··· DATA FOR THE TASK ···

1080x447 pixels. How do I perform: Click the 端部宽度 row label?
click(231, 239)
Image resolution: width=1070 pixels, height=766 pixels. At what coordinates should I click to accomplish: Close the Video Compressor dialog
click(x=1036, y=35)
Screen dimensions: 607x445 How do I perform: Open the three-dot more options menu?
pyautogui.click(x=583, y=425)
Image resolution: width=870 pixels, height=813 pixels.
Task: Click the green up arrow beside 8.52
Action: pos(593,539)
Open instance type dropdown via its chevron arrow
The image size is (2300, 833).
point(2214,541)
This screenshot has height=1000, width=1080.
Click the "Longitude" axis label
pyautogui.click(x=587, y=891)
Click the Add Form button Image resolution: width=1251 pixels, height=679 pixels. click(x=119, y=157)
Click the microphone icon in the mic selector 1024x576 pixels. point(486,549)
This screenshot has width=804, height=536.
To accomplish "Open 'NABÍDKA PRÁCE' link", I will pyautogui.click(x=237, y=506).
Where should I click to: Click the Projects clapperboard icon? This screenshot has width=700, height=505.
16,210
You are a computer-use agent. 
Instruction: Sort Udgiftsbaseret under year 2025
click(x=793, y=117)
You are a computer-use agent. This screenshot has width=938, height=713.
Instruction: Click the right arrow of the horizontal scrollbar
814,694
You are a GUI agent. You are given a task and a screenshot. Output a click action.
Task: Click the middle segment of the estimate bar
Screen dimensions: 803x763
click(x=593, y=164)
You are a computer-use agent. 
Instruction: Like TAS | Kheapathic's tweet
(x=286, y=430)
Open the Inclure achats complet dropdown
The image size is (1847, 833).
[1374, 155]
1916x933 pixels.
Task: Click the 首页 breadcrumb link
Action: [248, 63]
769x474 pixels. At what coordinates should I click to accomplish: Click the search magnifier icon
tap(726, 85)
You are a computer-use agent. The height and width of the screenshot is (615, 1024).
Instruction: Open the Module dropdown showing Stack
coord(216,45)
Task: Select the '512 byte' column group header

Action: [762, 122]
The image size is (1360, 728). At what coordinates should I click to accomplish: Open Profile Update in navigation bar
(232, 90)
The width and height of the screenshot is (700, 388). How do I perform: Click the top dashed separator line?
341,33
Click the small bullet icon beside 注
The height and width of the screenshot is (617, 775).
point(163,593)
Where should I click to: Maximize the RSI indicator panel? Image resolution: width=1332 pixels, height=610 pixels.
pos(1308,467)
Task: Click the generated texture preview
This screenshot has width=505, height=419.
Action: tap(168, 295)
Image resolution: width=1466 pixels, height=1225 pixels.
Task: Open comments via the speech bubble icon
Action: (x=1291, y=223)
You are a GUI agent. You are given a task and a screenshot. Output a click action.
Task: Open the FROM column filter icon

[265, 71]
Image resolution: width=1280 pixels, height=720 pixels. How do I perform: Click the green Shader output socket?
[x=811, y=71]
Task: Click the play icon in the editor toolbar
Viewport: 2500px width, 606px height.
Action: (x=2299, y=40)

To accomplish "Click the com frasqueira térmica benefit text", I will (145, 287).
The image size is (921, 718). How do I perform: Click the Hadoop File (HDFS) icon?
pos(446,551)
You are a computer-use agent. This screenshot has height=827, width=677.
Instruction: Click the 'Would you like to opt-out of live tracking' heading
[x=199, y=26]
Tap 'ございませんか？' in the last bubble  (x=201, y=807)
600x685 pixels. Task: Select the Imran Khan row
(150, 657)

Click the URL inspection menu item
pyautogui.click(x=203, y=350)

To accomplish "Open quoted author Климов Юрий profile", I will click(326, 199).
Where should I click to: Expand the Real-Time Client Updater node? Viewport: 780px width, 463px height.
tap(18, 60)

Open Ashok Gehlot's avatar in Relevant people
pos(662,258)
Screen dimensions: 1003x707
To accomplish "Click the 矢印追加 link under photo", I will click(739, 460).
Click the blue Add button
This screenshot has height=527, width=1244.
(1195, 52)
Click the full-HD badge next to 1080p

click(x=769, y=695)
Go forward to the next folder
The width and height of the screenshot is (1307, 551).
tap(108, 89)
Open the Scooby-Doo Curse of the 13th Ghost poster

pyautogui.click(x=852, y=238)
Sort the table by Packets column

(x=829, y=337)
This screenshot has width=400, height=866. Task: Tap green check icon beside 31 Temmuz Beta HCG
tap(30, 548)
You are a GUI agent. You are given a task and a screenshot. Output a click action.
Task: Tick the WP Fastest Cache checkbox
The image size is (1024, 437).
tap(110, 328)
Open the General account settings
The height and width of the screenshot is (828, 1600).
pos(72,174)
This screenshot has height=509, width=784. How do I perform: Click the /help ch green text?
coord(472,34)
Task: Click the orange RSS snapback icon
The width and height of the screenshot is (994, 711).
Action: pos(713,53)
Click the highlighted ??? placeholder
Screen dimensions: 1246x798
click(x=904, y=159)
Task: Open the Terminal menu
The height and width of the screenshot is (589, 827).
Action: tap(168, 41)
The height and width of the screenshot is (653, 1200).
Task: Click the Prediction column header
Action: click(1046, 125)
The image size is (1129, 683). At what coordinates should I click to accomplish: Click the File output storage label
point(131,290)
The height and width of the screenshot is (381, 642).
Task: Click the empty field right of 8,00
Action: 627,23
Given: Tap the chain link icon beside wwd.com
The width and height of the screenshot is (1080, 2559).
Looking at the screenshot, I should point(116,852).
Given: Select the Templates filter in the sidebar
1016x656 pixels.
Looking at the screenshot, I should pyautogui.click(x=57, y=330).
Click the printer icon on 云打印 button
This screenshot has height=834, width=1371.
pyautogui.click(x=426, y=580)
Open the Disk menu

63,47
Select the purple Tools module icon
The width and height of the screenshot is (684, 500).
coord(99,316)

···

In the entries above, locate every line with the word "computer" and copy it.

### ANSWER FOR THE TASK
You are a computer-use agent. 
You are a computer-use agent. This screenshot has width=938, height=713.
You are a computer-use agent. 
You are a computer-use agent. The height and width of the screenshot is (615, 1024).
You are a computer-use agent. This screenshot has height=827, width=677.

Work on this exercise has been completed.